9. Select an administrative interface and click Next.

   After the interface configures, the Screen Hardening window appears (as shown in the following figure).

   Figure 5-8 Optional Screen Hardening Window

   
   

   ---

   Caution -

   Hardening is optional and if chosen, is an automated removal of Solaris files and packages that might otherwise make the Screen vulnerable to an attack. Once you have hardened your Screen, it becomes a dedicated firewall and the machine cannot be used for another purpose without first reinstalling the Solaris operating environment.

   ---

10. To finish without hardening your Screen, click Next. Optionally, to harden your Screen, click the Harden Screen button then click Next.

    The Reboot System window appears (as shown in the following figure).

    Figure 5-9 Reboot System Window

    
    

11. Click the System Reboot button to finish the installation.

    The installation wizard disappears.

    ---

    Note -

    You must reboot the machine at this time in order to complete the installation process. If you wish to delay rebooting your machine, click Next instead of System Reboot. An Installation Summary window appears from which you can exit the installation.

    ---

To Finish the Installation

Now return to the Administration Station to finish the installation. Please see the instructions in "Finishing the Screen Installation."

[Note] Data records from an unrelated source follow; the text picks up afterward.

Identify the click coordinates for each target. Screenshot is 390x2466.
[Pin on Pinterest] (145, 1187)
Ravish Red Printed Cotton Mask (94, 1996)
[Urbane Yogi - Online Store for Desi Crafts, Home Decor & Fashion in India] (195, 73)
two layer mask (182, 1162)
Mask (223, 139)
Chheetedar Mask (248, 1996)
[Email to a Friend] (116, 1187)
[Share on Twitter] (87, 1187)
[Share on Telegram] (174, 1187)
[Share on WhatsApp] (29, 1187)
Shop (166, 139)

To Launch the Administration GUI

1. To configure and manage your Screen from your Administration Station, run a Java-enabled Web browser by typing the following URL:

   http://Name_of_Screen:3852/

   The administration GUI appears, as shown in the following figure.

   Figure 5-10 Administration GUI Login Page

   
   

2. To login, type the following and click Login:

   User Name: admin Password: admin

You next configure your stealth interfaces and manage your Screen with the administration GUI. See the SunScreen Administration Guide for further instructions.

One of your first administration tasks should be to change the default User Name and Password to something more secure so you can reduce the risk of compromising the administration traffic.